For me, black and white possess a far more colorful, profound, and ontological resonance than any other colors. Just like perceiving the truth in darkness, we can only discern the primordial light of the stars against a black canvas. Truth is much the same; it requires a spectrum to manifest and be made visible. Another cornerstone of constructing my works upon these two poles is faith. I believe that every stage of existence and the initial creation initially consisted of absolute darkness, and upon God’s command ‘Be,’ it assumed multiplicity—transmuted into diverse forms and colors. In this regard, black and white are a divine passion that purifies me from the transient noise of the world and brings me closer to the pure truth of that first moment of existence.
Nihat Fırat | Tuhaf Bir Kadın | 2023
Your artworks often balance beauty and unease – blossoms, children, storms, books, shadows. Are you interested in showing the tension between life’s tenderness and its darker side?
Yes, it is precisely this tension and balance that I am pursuing. All these images you have mentioned—flowers, children, storms, and shadows—are not mutually exclusive contrasts to me; on the contrary, they are intertwining elements that weave the very fabric of life. Just as in the ancient cycle of Eastern thought, darkness and light, compassion and the uncanny do not destroy one another; they nurture each other. Just like that white dot at the heart of the deepest black; a storm of succumbing to time is hidden in the bosom of the most fragile flower, while an unshakable serenity rests within the fiercest tempest. While we perceive all the vulnerability of life in a child’s innocence, we feel the inevitable, dark side of the earth in the shadow right behind them.
Throughout human history, art has been a silent fortress, a gateway of consolation where humans take refuge against their own weakness and that ongoing conflict between good and evil since Cain and Abel. In my work, I bring these contrasts together not to pit them against each other in a war, but to make visible that fragile balance where these two poles meet—a balance that is both painful and deeply comforting.
Nihat Fırat | Daye | 2020
What direction would you like your artistic practice to take in the future? Are there new themes, techniques, or projects you want to explore?
Looking ahead, I desire to extend my artistic practice toward cinema and theater, carrying my exploration into these realms. To this end, I have already developed several concepts and projects that are currently maturing in my mind.

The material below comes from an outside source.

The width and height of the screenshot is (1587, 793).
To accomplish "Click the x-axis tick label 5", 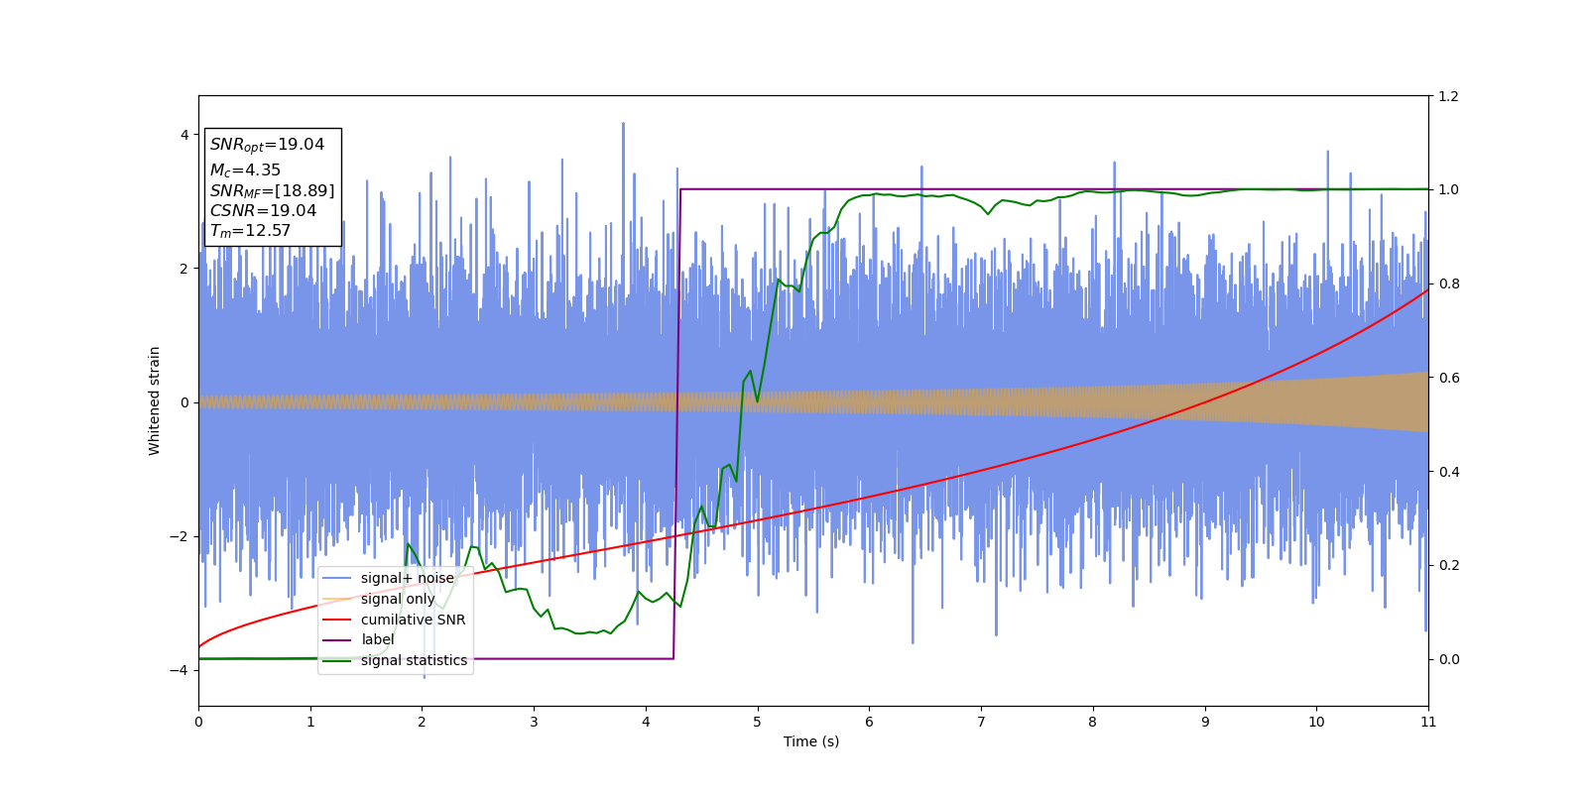I will coord(758,722).
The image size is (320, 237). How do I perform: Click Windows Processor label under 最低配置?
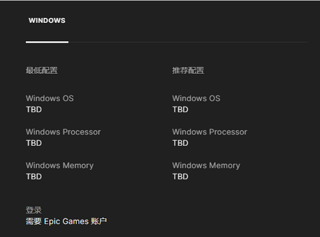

Cinema, above all, is a domain worth consuming a lifetime for—a space where I wish to lose myself entirely. Tarkovsky’s poetic metaphysics, the profound equilibrium in Kurosawa’s portrayal of human nature, Kiarostami’s minimalism, and Yılmaz Güney’s raw realism are actually distinct cinematic manifestations of the very ‘singular essence’ I am constantly seeking. To be able to convey life’s fragile tenderness alongside its stark reality through moving light and shadow, just as they mastered, is my ultimate ambition.
Of course, I hold a deep affection for photography, drawing, and other artistic genres; immersing myself in them yields a sublime pleasure. However, through my lens, all these disciplines are merely separate streams feeding into the same river. My goal is to eventually dissolve the secret truth I pursue in photography and drawing into the greater, breathing, and animate totality of cinema and theater.